1879 yılında Kastamonu’da dünyaya gelen Reşat Bey, Harp Okulu mezunu bir Osmanlı subayıydı. Balkan Savaşları, 1. Dünya Savaşı ve Kurtuluş Savaşı’nda görev alan başarılı komutan, disiplinli yapısı ve vatan sevgisiyle öne çıktı. Büyük Taarruz öncesinde kendisine 57. Tümen Komutanlığı görevi verildi.
VERİLEN SÖZE BAĞLILIĞIN BEDELİ: İNTİHAR
26 Ağustos 1922’de, Büyük Taarruz’un ikinci gününde Başkomutan Mustafa Kemal Paşa, Albay Reşat Çiğiltepe’ye Sinanpaşa Ovası ile Dumlupınar arasındaki yolları tutan stratejik Çiğiltepe’yi alması emrini verdi. Reşat Bey, “Yarım saat içinde tepeyi alacağım” diyerek söz verdi.
Ancak Yunan Başkomutanı Trikopis, en güçlü birliklerini bu tepeye yığmış, tahkimatı da tamamlamıştı. Şiddetli çarpışmalara rağmen tepeyi verilen sürede alamayan Albay Reşat Bey, “Verdiğim sözü tutamadım” diyerek tabancasıyla yaşamına son verdi.
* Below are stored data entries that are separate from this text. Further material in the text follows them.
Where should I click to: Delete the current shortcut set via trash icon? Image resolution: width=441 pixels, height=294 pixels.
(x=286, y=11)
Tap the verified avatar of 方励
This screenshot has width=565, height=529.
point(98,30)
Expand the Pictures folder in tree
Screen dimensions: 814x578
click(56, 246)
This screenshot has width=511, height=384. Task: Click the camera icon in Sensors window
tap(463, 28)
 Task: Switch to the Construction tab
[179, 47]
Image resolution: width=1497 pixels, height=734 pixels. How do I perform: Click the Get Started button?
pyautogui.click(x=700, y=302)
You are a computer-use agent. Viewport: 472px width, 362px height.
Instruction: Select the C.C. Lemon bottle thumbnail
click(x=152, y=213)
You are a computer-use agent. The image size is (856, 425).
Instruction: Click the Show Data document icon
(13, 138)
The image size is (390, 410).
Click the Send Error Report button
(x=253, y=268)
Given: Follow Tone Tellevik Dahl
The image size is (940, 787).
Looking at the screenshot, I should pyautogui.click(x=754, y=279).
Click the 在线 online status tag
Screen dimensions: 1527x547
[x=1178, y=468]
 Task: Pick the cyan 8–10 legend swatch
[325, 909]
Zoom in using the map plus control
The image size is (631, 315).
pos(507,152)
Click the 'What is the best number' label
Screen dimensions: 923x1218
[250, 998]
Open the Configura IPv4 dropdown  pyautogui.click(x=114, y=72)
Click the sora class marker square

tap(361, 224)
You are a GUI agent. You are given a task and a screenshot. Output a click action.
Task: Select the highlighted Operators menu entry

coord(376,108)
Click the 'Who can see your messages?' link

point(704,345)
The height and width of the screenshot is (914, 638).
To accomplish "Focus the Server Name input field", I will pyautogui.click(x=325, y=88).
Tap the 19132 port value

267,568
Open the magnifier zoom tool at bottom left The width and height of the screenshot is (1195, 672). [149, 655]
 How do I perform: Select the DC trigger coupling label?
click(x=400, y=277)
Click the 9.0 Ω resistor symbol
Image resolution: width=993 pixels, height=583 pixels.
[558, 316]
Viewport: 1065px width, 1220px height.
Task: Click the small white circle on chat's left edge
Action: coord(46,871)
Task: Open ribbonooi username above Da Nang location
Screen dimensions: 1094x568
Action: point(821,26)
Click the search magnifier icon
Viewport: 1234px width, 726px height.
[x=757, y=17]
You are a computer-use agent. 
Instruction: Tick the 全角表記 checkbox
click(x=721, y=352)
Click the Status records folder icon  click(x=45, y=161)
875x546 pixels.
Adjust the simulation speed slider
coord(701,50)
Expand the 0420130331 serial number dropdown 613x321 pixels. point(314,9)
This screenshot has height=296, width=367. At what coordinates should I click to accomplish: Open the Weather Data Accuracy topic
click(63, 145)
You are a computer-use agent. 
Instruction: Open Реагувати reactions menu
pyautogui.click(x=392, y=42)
Onun bu onurlu davranışının ardından, sadece 45 dakika sonra, Türk askerleri Çiğiltepe’yi düşmandan temizleyerek savaşın seyrini değiştirdi.
AFYONKARAHİSAR İÇİN MANEVİ BİR MİRAS
Reşat Çiğiltepe’nin fedakârlığı, sadece bir askeri zafer değil; söze sadakatin, şerefin ve vatan aşkının sembolü olarak hafızalara kazındı. Afyonkarahisar’ın Sinanpaşa ilçesi sınırlarında bulunan Çiğiltepe, bugün milli mücadelenin ve Büyük Zafer’in en kutsal hatıralarından biri olarak kabul ediliyor.
Çiğiltepe, Afyonkarahisar şehir merkezine yaklaşık 45 kilometre uzaklıkta, Sandıklı–Afyonkarahisar karayolunun 10 kilometre iç kısmında yer alıyor.